Forgive my example if it does not make sense. I'm going to try with a simplified one to encourage more participation.
Consider a table like the following:
dt | mnth | foo
--------------+------------+--------
2012-12-01 | December |
...
2012-08-01 | August |
2012-07-01 | July |
2012-06-01 | June |
2012-05-01 | May |
2012-04-01 | April |
2012-03-01 | March |
...
1997-01-01 | January |
If you look for the record with dt closest to today w/o going over, what would be the best way to also return the 3 records beforehand and 7 records after?
I decided to try windowing functions:
WITH dates AS (
select row_number() over (order by dt desc)
, dt
, dt - now()::date as dt_diff
from foo
)
, closest_date AS (
select * from dates
where dt_diff = ( select max(dt_diff) from dates where dt_diff <= 0 )
)
SELECT *
FROM dates
WHERE row_number - (select row_number from closest_date) >= -3
AND row_number - (select row_number from closest_date) <= 7 ;
I feel like there must be a better way to return relative records with a window function, but it's been some time since I've looked at them.

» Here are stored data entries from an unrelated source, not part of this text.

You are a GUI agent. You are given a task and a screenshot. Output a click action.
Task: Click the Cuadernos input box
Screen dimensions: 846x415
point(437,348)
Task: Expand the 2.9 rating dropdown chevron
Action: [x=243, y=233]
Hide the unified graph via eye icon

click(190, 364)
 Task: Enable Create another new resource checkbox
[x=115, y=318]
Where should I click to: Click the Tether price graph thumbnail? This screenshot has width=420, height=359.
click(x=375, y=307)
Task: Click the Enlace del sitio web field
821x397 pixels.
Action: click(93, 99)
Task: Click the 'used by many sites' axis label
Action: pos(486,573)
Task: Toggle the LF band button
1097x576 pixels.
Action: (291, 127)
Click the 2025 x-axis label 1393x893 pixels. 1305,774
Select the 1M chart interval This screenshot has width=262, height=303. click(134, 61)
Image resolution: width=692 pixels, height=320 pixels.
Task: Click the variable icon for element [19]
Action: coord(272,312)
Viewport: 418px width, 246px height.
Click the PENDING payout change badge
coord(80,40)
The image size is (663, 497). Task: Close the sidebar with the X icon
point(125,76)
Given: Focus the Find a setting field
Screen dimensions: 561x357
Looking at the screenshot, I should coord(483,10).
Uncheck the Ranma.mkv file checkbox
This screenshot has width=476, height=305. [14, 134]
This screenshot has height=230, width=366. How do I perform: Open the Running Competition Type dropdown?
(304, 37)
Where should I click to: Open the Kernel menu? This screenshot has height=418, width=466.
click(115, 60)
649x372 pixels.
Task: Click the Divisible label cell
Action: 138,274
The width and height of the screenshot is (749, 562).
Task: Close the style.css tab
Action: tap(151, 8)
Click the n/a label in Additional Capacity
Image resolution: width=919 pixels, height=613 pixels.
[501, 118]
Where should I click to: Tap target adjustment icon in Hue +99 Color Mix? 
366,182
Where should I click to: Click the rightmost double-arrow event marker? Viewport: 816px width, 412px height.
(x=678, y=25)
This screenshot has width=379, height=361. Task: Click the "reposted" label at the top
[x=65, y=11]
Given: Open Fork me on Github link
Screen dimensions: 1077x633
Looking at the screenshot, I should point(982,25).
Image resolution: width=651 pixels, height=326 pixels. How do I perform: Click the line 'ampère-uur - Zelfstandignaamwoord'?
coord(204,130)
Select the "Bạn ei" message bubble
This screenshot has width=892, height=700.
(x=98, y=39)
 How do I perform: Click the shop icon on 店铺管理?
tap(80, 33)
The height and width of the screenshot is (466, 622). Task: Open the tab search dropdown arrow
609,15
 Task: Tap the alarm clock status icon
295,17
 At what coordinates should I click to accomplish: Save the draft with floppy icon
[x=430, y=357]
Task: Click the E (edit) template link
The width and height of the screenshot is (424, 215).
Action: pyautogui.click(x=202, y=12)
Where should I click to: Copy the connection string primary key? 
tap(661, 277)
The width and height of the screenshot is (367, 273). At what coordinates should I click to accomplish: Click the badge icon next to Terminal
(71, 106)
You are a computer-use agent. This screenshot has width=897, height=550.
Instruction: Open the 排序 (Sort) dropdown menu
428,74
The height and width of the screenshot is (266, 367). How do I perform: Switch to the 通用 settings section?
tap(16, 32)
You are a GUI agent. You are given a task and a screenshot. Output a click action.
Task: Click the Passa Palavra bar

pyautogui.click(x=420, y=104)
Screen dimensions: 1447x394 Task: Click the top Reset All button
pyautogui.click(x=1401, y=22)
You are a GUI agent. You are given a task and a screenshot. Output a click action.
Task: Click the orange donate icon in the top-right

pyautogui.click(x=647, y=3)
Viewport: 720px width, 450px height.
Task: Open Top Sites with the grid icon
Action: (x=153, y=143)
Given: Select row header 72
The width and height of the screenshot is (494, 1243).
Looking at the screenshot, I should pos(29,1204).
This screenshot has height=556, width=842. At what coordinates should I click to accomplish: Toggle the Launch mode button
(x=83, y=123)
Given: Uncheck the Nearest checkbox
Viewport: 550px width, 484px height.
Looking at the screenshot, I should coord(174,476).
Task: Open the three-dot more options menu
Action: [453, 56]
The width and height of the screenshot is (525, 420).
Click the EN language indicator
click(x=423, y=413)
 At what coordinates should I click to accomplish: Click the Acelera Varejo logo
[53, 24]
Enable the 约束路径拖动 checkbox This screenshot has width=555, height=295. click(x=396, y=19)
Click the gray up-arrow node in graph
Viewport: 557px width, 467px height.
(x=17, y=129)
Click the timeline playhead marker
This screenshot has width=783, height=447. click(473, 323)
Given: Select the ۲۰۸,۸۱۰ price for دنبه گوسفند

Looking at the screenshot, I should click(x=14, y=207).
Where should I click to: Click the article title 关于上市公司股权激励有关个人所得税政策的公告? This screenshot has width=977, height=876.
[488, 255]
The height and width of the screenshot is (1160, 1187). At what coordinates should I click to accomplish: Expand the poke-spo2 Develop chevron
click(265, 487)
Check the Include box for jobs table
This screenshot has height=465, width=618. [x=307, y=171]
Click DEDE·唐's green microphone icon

create table foo (dt date);
insert into foo values
('2012-12-01'),
('2012-08-01'),
('2012-07-01'),
('2012-06-01'),
('2012-05-01'),
('2012-04-01'),
('2012-03-01'),
('2012-02-01'),
('2012-01-01'),
('1997-01-01'),
('2012-09-01'),
('2012-10-01'),
('2012-11-01'),
('2013-01-01')
;
select dt
from (
(
select dt
from foo
where dt <= current_date
order by dt desc
limit 4
)
union all
(
select dt
from foo
where dt > current_date
order by dt
limit 7
)) s
order by dt
;
dt
------------
2012-03-01
2012-04-01
2012-05-01
2012-06-01
2012-07-01
2012-08-01
2012-09-01
2012-10-01
2012-11-01
2012-12-01
2013-01-01
(11 rows)

You could use the window function lead():
SELECT dt_lead7 AS dt
FROM (
SELECT *, lead(dt, 7) OVER (ORDER BY dt) AS dt_lead7
FROM foo
) d
WHERE dt <= now()::date
ORDER BY dt DESC
LIMIT 11;
Somewhat shorter, but the UNION ALL version will be faster with a suitable index.
That leaves a corner case where "date closest to today" is within the first 7 rows. You can pad the original data with 7 rows of -infinity to take care of this:
SELECT d.dt_lead7 AS dt
FROM (
SELECT *, lead(dt, 7) OVER (ORDER BY dt) AS dt_lead7
FROM (
SELECT '-infinity'::date AS dt FROM generate_series(1,7)
UNION ALL
SELECT dt FROM foo
) x
) d
WHERE d.dt &lt= now()::date -- same as: WHERE dt &lt= now()::date1
ORDER BY d.dt_lead7 DESC -- same as: ORDER BY dt DESC 1
LIMIT 11;
I table-qualified the columns in the second query to clarify what happens. See below.
The result will include NULL values if the "date closest to today" is within the last 7 rows of the base table. You can filter those with an additional sub-select if you need to.
1To address your doubts about output names versus column names in the comments - consider the following quotes from the manual.
Where to use an output column's name:
An output column's name can be used to refer to the column's value in
ORDER BY and GROUP BY clauses, but not in the WHERE or HAVING clauses;
there you must write out the expression instead.
Bold emphasis mine. WHERE dt <= now()::date references the column d.dt, not the the output column of the same name - thereby working as intended.
Resolving conflicts:
If an ORDER BY expression is a simple name that matches both an output
column name and an input column name, ORDER BY will interpret it as
the output column name. This is the opposite of the choice that GROUP BY
will make in the same situation. This inconsistency is made to be
compatible with the SQL standard.
Bold emphasis mine again. ORDER BY dt DESC in the example references the output column's name - as intended. Anyway, either columns would sort the same. The only difference could be with the NULL values of the corner case. But that falls flat, too, because:
the default behavior is NULLS LAST when ASC is specified or implied,
and NULLS FIRST when DESC is specified
As the NULL values come after the biggest values, the order is identical either way.
Or, without LIMIT (as per request in comment):
WITH x AS (
SELECT *
, row_number() OVER (ORDER BY dt) AS rn
, first_value(dt) OVER (ORDER BY (dt > '2011-11-02')
, dt DESC) AS dt_nearest
FROM foo
)
, y AS (
SELECT rn AS rn_nearest
FROM x
WHERE dt = dt_nearest
)
SELECT dt
FROM x, y
WHERE rn BETWEEN rn_nearest - 3 AND rn_nearest + 7
ORDER BY dt;
If performance is important, I would still go with #Clodoaldo's UNION ALL variant. It will be fastest. Database agnostic SQL will only get you so far. Other RDBMS do not have window functions at all, yet (MySQL), or different function names (like first_val instead of first_value). You might just as well replace LIMIT with TOP n (MS SQL) or whatever the local dialect.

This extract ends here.